Almost by the same token, while it’s easy to admire the fledgling Fabrefaction Theatre for giving “Assassins” a shot (the company scored a hit last season with Sondheim’s “Sweeney Todd”), the overall execution of director Justin Anderson’s staging is a slight misfire.
Some of the production’s glitches are more technical in nature. Music director Nick Silvestri leads a six-piece band, and there’s an occasionally flat quality to their sound that’s often compounded by the pitch problems of a few of the vocalists in the ensemble.
During the “How I Saved Roosevelt” number, a five-member chorus recounts the failed 1933 attempt on FDR’s life. But between the faulty body mics (some of which seem to function, others of which don’t), the rapid tempo of the song and its typically complex lyrics, the explanation of events is unintelligible, reduced to so much gobbledygook.
There’s also a tonal imbalance among the actors portraying the presidential assailants. In keeping with the darker inclinations of the piece, most of them approach it relatively straight.

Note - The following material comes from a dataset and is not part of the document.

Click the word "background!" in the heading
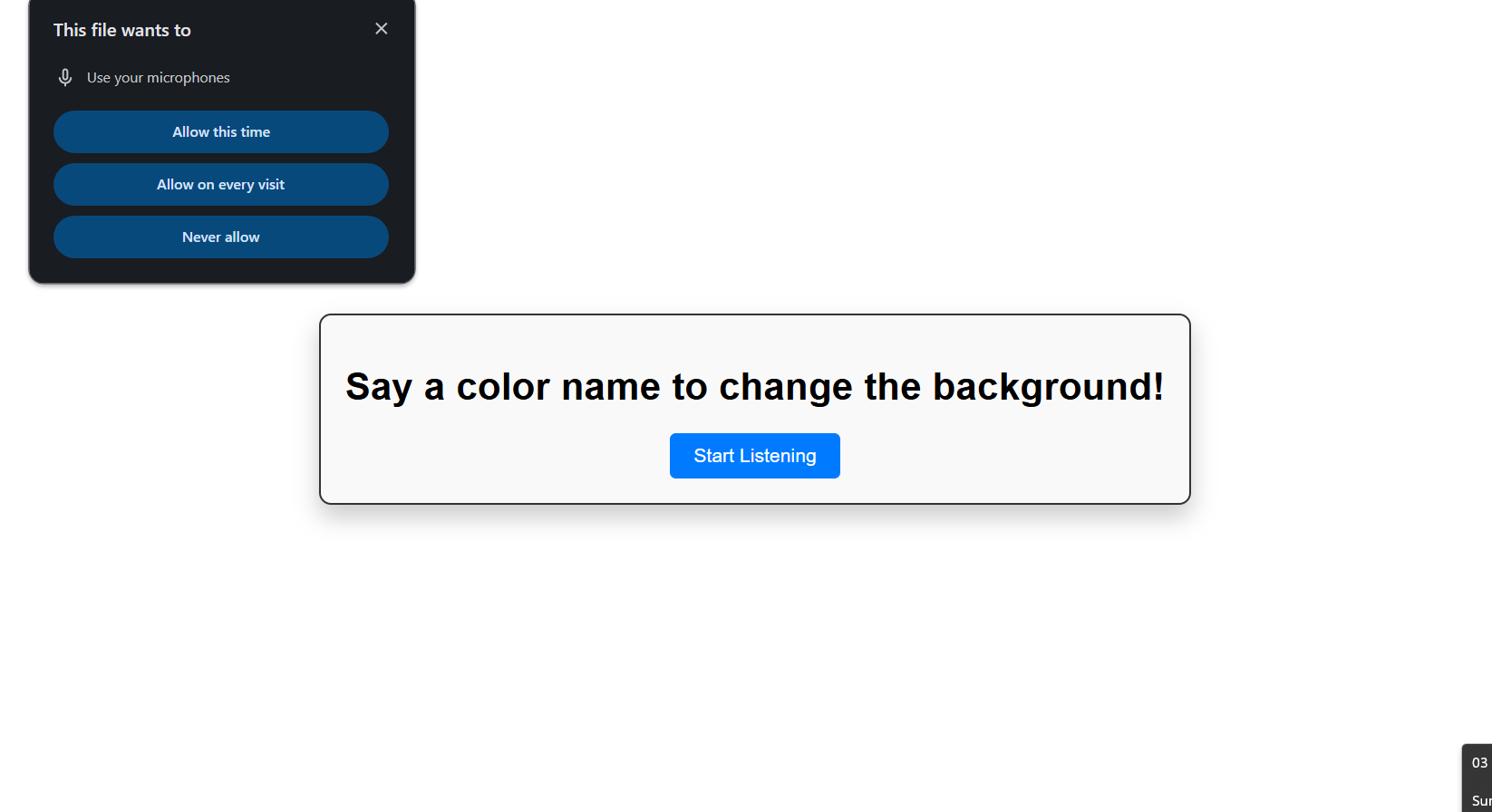The width and height of the screenshot is (1492, 812). 1048,387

Ill-advisedly, however, Fabrefaction artistic director Christina Hoff and particularly Heidi Cline McKerley (as Squeaky Fromme and Sara Jane Moore, respectively, both of whom tried to kill Gerald Ford) exploit their characters for cheap laughs instead.

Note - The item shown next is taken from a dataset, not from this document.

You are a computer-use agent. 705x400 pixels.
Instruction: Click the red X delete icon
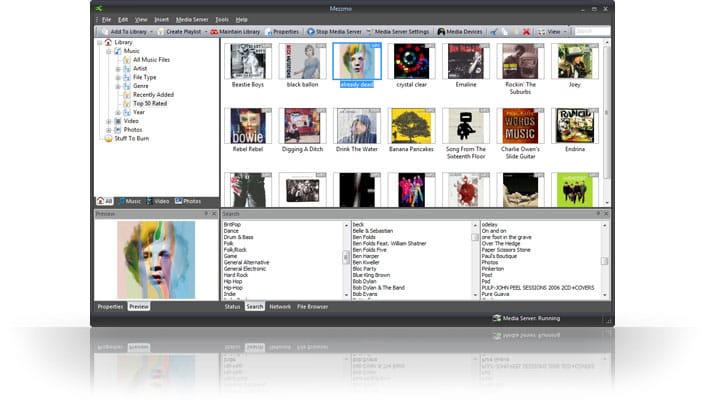click(526, 31)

Although Brian Clowdus cuts a dashing figure as the “pioneer” Booth (who “paved the way” for the rest of the group by assassinating Abraham Lincoln), the true standout in the cast is Steve Hudson, who’s especially effective walking that fine line in the show between the sinister and the absurd as the vainglorious Charles Guiteau (who shot James Garfield).
As conceived by Sondheim and Weidman, “Assassins” is thematically off-kilter, too. One of its dueling masters of ceremonies is a realistic Balladeer (solidly performed by Jeremy Wood), who strolls the stage strumming a guitar and bridging the various vignettes. The other is a symbolic Proprietor (Shane Desmond), done up as a circus ringleader in white-face, who observes the action from the sidelines.
Arming the actors with puny little cap guns doesn’t make a very dramatic impact or much of a lasting impression. On the other hand, in the show’s most arresting scene, Anderson projects images from the famous Zapruder film of JFK’s assassination against the T-shirt worn by Oswald (also played by Wood).
Interestingly, the subplots involving the lesser-known “footnotes” tend to be more illuminating than those about their better-known counterparts. When as many of them botched their efforts as achieved them, it’s somewhat ironic that the reach of Fabrefaction’s “Assassins” might exceed its grasp.